DocketNumber: 878 KA 19-01455
Filed Date: 11/12/2021
Status: Precedential
Modified Date: 11/12/2021
People v Austin |
2021 NY Slip Op 06259 |
Decided on November 12, 2021 |
Appellate Division, Fourth Department |
Published by New York State Law Reporting Bureau pursuant to Judiciary Law § 431. |
This opinion is uncorrected and subject to revision before publication in the Official Reports. |
THE LEGAL AID BUREAU OF BUFFALO, INC., BUFFALO (BARBARA J. DAVIES OF COUNSEL), FOR DEFENDANT-APPELLANT.
JOHN J. FLYNN, DISTRICT ATTORNEY, BUFFALO (MICHAEL J. HILLERY OF COUNSEL), FOR RESPONDENT.
Appeal from a judgment of the Erie County Court (Kenneth F. Case, J.), rendered December 5, 2016. The judgment convicted defendant upon his plea of guilty of rape in the second degree (four counts).

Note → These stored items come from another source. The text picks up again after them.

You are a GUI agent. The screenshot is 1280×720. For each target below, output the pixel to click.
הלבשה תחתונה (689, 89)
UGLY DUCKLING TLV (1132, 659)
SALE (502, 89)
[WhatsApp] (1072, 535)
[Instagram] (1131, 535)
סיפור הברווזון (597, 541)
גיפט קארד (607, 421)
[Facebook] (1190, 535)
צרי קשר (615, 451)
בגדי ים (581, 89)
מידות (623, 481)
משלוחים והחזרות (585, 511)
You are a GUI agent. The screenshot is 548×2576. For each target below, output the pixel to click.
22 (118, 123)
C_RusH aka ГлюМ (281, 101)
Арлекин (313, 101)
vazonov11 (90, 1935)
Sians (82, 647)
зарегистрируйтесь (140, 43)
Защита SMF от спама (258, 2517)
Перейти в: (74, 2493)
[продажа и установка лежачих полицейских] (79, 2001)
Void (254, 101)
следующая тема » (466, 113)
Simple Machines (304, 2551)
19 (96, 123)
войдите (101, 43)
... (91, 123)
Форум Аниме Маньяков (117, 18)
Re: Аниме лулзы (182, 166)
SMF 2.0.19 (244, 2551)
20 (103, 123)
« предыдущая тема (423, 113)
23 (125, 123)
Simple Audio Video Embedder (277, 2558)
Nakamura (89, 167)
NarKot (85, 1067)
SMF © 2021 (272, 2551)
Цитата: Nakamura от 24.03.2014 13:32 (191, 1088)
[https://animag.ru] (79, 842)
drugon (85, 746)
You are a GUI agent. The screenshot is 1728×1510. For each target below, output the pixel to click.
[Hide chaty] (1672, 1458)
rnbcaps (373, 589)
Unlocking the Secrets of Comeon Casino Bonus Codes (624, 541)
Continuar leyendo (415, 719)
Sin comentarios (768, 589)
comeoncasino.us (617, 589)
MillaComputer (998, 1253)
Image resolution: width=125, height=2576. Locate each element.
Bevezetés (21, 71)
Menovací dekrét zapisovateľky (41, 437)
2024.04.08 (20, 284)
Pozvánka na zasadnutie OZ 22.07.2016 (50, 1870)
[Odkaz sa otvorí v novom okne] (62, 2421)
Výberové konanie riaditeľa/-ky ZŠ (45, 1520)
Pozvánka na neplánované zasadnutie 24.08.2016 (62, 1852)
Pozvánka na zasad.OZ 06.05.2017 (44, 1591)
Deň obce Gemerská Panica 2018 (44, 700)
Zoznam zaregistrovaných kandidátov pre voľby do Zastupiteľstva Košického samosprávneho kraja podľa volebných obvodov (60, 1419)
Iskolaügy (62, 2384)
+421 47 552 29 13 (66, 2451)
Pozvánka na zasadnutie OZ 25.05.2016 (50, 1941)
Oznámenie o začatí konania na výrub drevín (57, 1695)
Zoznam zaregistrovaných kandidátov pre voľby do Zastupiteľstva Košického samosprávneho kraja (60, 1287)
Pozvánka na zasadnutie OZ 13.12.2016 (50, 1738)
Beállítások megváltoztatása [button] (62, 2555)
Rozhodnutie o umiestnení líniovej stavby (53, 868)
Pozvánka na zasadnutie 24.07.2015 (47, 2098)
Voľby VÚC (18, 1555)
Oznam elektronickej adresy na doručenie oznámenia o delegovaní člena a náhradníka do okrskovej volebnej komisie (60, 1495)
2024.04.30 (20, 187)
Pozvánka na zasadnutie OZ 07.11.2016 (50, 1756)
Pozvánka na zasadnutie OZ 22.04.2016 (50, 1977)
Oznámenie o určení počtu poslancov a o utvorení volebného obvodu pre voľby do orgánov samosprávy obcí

It is hereby ORDERED that the judgment so appealed from is unanimously modified as a matter of discretion in the interest of justice and on the law by amending the order of protection to expire on June 29, 2037, and as modified the judgment is affirmed.
Memorandum: Defendant appeals from a judgment convicting him upon his plea of guilty of four counts of rape in the second degree (Penal Law § 130.30 [1]). Preliminarily, we note that defendant's notice of appeal recites an incorrect date on which the judgment was rendered, but inasmuch as the notice of appeal is otherwise accurate and recites the correct indictment number, we exercise our discretion, in the interest of justice, and treat the notice of appeal as valid (see People v Delgado, 183 AD3d 1236, 1236 [4th Dept 2020], lv denied 35 NY3d 1044 [2020]; People v Mitchell, 93 AD3d 1173, 1173 [4th Dept 2012], lv denied 19 NY3d 999 [2012]).
Defendant contends that the waiver of the right to appeal is invalid and that the sentence is unduly harsh and severe. Even assuming, arguendo, that defendant's waiver of the right to appeal is invalid and therefore does not preclude our review of his challenge to the severity of the sentence (see People v Love, 181 AD3d 1193, 1193 [4th Dept 2020]), we conclude that the sentence is not unduly harsh or severe.
Defendant's further contention that County Court erred in calculating the expiration date of the order of protection would survive even a valid waiver of the right to appeal (see People v Davis, 153 AD3d 1617, 1618 [4th Dept 2017], lv denied 30 NY3d 1059 [2017]), but defendant failed to preserve that contention for our review (see People v Nieves, 2 NY3d 310, 315-316 [2004]; Davis, 153 AD3d at 1618). We nevertheless exercise our power to review that contention as a matter of discretion in the interest of justice (see CPL 470.15 [3] [c]), and we agree with defendant that the expiration date of the order of protection exceeds that allowed by the law. Where, as here, a defendant is convicted of a felony and his or her sentence does not include a term of probation for an enumerated felony sexual assault, CPL 530.13 (4) (A) provides that the expiration date of the order of protection "shall not exceed the greater of: (i) eight years from the date of such sentencing, . . . or (ii) eight years from the date of the expiration of the . . . term of a determinate sentence of imprisonment actually imposed." Here, the expiration date of defendant's determinate sentence of imprisonment, which includes the six-year period of postrelease supervision, is June 29, 2029 (see People v Williams, 19 NY3d 100, 104-105 [2012]; People v Gonyeau, 144 AD3d 1574, 1574 [4th Dept 2016], lv denied 28 NY3d 1184 [2017]). Thus, eight years from that date results in a maximum expiration date of June 29, 2037 for the order of protection. We therefore modify the judgment by amending the order of protection to [*2]expire on that date (see People v Griswold, 186 AD3d 1104, 1105 [4th Dept 2020], lv denied 35 NY3d 1113 [2020]).